## RECORDS FOR THE TASK
___
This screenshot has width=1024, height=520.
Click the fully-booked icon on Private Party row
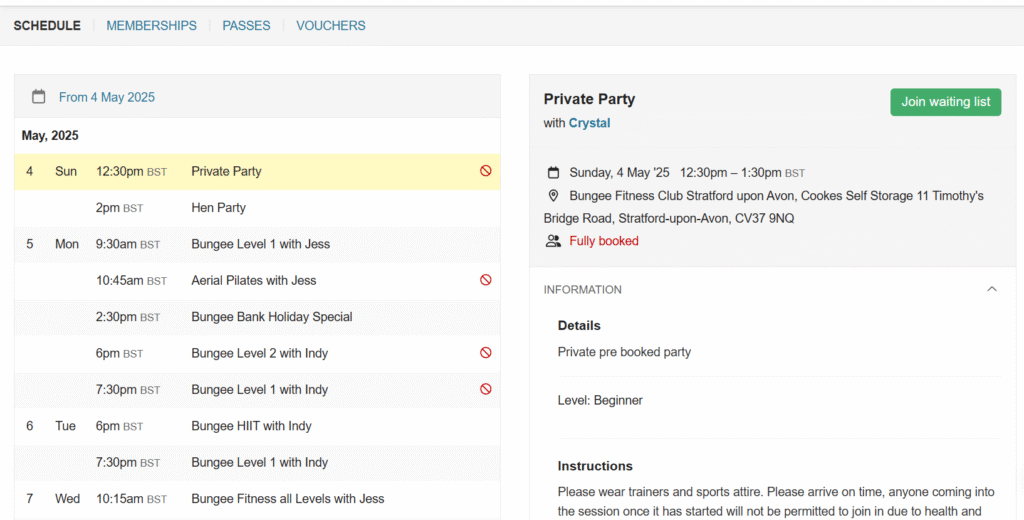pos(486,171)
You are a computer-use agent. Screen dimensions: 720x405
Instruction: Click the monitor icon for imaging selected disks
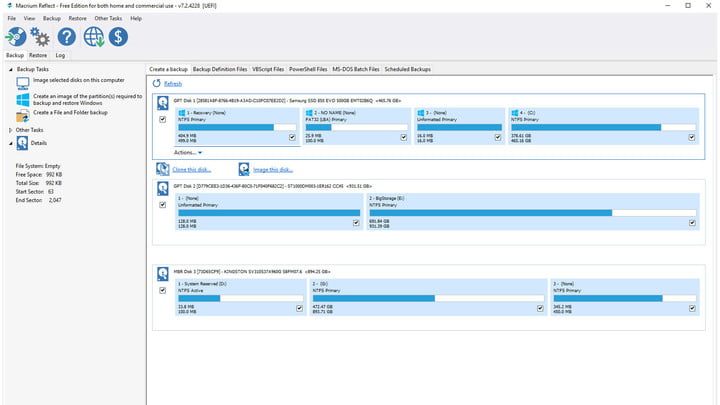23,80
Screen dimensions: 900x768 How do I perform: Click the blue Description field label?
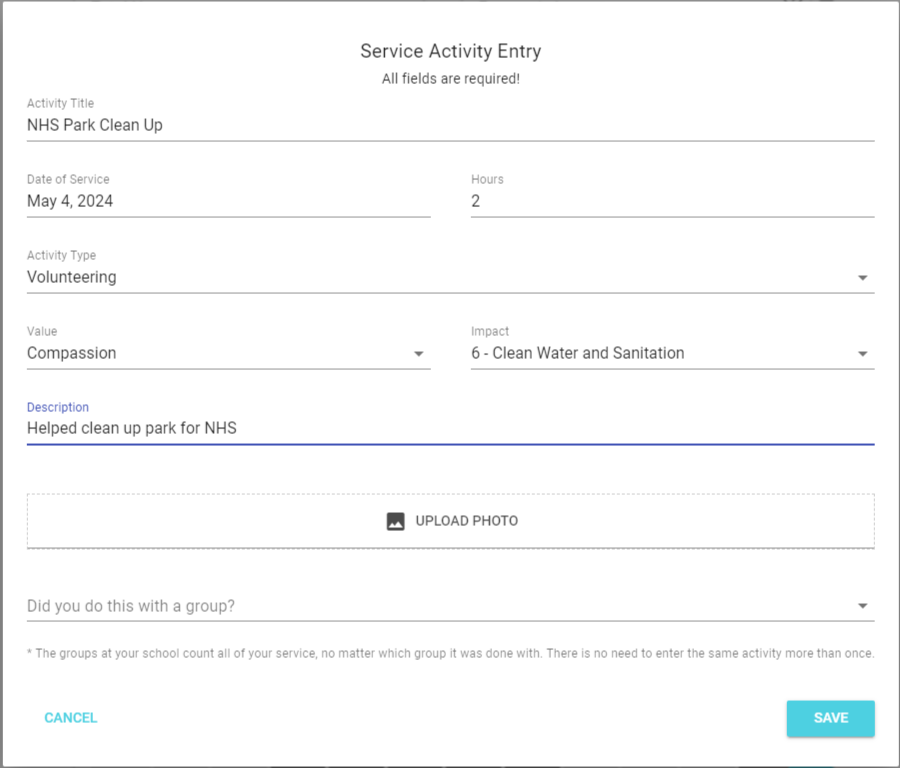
___
## EXERCISE AIM
A faithful copy of the data is required: each word kept, each picture omitted.

## EXPECTED OUTPUT
This screenshot has width=1024, height=520.
Click the fully-booked icon on Private Party row
pos(486,171)
You are a computer-use agent. Screen dimensions: 720x405
Instruction: Click the monitor icon for imaging selected disks
23,80
Screen dimensions: 900x768 How do I perform: Click the blue Description field label?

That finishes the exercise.